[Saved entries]
***

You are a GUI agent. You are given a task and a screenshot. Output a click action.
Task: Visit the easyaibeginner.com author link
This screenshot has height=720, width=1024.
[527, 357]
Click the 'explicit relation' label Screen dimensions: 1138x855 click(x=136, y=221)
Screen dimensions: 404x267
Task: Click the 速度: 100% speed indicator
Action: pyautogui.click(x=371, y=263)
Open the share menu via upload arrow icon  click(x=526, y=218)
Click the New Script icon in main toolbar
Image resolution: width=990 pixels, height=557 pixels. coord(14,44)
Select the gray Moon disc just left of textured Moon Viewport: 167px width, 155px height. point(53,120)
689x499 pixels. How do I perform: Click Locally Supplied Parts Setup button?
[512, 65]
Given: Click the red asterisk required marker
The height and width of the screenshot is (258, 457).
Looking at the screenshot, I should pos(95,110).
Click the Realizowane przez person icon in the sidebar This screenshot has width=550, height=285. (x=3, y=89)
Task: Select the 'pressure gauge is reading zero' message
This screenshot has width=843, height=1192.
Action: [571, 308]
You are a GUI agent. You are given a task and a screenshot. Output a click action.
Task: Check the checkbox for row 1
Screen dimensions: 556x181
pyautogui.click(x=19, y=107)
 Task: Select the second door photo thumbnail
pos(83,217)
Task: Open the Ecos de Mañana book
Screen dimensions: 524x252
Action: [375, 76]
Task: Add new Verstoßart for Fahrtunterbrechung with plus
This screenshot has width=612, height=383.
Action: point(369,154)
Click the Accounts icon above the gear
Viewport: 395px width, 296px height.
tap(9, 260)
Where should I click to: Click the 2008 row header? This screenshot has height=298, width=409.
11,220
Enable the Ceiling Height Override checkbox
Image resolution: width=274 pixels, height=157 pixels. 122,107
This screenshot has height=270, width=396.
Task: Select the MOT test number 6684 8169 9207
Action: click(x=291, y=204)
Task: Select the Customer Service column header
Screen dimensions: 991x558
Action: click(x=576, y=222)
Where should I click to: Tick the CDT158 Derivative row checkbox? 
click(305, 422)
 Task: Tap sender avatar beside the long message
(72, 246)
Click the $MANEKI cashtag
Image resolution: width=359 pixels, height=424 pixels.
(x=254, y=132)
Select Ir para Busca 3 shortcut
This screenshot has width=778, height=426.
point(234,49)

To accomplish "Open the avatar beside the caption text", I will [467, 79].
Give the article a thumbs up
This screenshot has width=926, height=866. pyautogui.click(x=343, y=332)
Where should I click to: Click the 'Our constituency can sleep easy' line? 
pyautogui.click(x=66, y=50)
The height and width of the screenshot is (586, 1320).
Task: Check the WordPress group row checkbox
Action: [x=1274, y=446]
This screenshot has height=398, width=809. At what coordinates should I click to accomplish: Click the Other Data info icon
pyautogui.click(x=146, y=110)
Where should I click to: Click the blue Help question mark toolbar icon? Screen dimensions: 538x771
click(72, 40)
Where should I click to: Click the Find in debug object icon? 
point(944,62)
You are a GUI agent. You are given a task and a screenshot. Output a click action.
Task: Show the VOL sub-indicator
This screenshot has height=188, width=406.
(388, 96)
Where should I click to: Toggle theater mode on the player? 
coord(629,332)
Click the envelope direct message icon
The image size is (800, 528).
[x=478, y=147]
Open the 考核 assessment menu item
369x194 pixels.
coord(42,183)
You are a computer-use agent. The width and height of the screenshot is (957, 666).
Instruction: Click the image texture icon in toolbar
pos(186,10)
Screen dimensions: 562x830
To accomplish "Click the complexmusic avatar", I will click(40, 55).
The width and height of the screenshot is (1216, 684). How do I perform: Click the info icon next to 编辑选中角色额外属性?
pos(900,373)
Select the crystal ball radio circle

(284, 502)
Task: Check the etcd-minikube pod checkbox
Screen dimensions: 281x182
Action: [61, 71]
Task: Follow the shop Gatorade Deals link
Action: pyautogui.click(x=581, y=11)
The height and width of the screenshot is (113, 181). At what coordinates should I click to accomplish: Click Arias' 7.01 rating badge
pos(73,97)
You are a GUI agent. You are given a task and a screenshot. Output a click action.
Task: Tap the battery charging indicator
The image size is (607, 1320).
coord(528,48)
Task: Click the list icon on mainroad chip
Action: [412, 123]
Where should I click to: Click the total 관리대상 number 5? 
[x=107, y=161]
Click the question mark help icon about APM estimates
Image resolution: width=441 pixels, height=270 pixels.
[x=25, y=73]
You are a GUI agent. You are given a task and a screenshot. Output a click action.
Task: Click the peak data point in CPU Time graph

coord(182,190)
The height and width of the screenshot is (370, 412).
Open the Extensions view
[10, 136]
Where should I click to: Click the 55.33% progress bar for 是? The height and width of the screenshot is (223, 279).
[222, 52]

***

◆ WHAT THE EXERCISE ASKS
Down to the last line, repeat the data exactly.

◆ SOLUTION TO THIS PROBLEM
You are a GUI agent. You are given a task and a screenshot. Output a click action.
Task: Visit the easyaibeginner.com author link
This screenshot has height=720, width=1024.
[527, 357]
Click the 'explicit relation' label Screen dimensions: 1138x855 click(x=136, y=221)
Screen dimensions: 404x267
Task: Click the 速度: 100% speed indicator
Action: pyautogui.click(x=371, y=263)
Open the share menu via upload arrow icon  click(x=526, y=218)
Click the New Script icon in main toolbar
Image resolution: width=990 pixels, height=557 pixels. coord(14,44)
Select the gray Moon disc just left of textured Moon Viewport: 167px width, 155px height. point(53,120)
689x499 pixels. How do I perform: Click Locally Supplied Parts Setup button?
[512, 65]
Given: Click the red asterisk required marker
The height and width of the screenshot is (258, 457).
Looking at the screenshot, I should pos(95,110).
Click the Realizowane przez person icon in the sidebar This screenshot has width=550, height=285. (x=3, y=89)
Task: Select the 'pressure gauge is reading zero' message
This screenshot has width=843, height=1192.
Action: [571, 308]
You are a GUI agent. You are given a task and a screenshot. Output a click action.
Task: Check the checkbox for row 1
Screen dimensions: 556x181
pyautogui.click(x=19, y=107)
 Task: Select the second door photo thumbnail
pos(83,217)
Task: Open the Ecos de Mañana book
Screen dimensions: 524x252
Action: [375, 76]
Task: Add new Verstoßart for Fahrtunterbrechung with plus
This screenshot has width=612, height=383.
Action: point(369,154)
Click the Accounts icon above the gear
Viewport: 395px width, 296px height.
tap(9, 260)
Where should I click to: Click the 2008 row header? This screenshot has height=298, width=409.
11,220
Enable the Ceiling Height Override checkbox
Image resolution: width=274 pixels, height=157 pixels. 122,107
This screenshot has height=270, width=396.
Task: Select the MOT test number 6684 8169 9207
Action: click(x=291, y=204)
Task: Select the Customer Service column header
Screen dimensions: 991x558
Action: click(x=576, y=222)
Where should I click to: Tick the CDT158 Derivative row checkbox? 
click(305, 422)
 Task: Tap sender avatar beside the long message
(72, 246)
Click the $MANEKI cashtag
Image resolution: width=359 pixels, height=424 pixels.
(x=254, y=132)
Select Ir para Busca 3 shortcut
This screenshot has width=778, height=426.
point(234,49)

To accomplish "Open the avatar beside the caption text", I will [467, 79].
Give the article a thumbs up
This screenshot has width=926, height=866. pyautogui.click(x=343, y=332)
Where should I click to: Click the 'Our constituency can sleep easy' line? 
pyautogui.click(x=66, y=50)
The height and width of the screenshot is (586, 1320).
Task: Check the WordPress group row checkbox
Action: [x=1274, y=446]
This screenshot has height=398, width=809. At what coordinates should I click to accomplish: Click the Other Data info icon
pyautogui.click(x=146, y=110)
Where should I click to: Click the blue Help question mark toolbar icon? Screen dimensions: 538x771
click(72, 40)
Where should I click to: Click the Find in debug object icon? 
point(944,62)
You are a GUI agent. You are given a task and a screenshot. Output a click action.
Task: Show the VOL sub-indicator
This screenshot has height=188, width=406.
(388, 96)
Where should I click to: Toggle theater mode on the player? 
coord(629,332)
Click the envelope direct message icon
The image size is (800, 528).
[x=478, y=147]
Open the 考核 assessment menu item
369x194 pixels.
coord(42,183)
You are a computer-use agent. The width and height of the screenshot is (957, 666).
Instruction: Click the image texture icon in toolbar
pos(186,10)
Screen dimensions: 562x830
To accomplish "Click the complexmusic avatar", I will click(40, 55).
The width and height of the screenshot is (1216, 684). How do I perform: Click the info icon next to 编辑选中角色额外属性?
pos(900,373)
Select the crystal ball radio circle

(284, 502)
Task: Check the etcd-minikube pod checkbox
Screen dimensions: 281x182
Action: [61, 71]
Task: Follow the shop Gatorade Deals link
Action: pyautogui.click(x=581, y=11)
The height and width of the screenshot is (113, 181). At what coordinates should I click to accomplish: Click Arias' 7.01 rating badge
pos(73,97)
You are a GUI agent. You are given a task and a screenshot. Output a click action.
Task: Tap the battery charging indicator
The image size is (607, 1320).
coord(528,48)
Task: Click the list icon on mainroad chip
Action: [412, 123]
Where should I click to: Click the total 관리대상 number 5? 
[x=107, y=161]
Click the question mark help icon about APM estimates
Image resolution: width=441 pixels, height=270 pixels.
[x=25, y=73]
You are a GUI agent. You are given a task and a screenshot. Output a click action.
Task: Click the peak data point in CPU Time graph

coord(182,190)
The height and width of the screenshot is (370, 412).
Open the Extensions view
[10, 136]
Where should I click to: Click the 55.33% progress bar for 是? The height and width of the screenshot is (223, 279).
[222, 52]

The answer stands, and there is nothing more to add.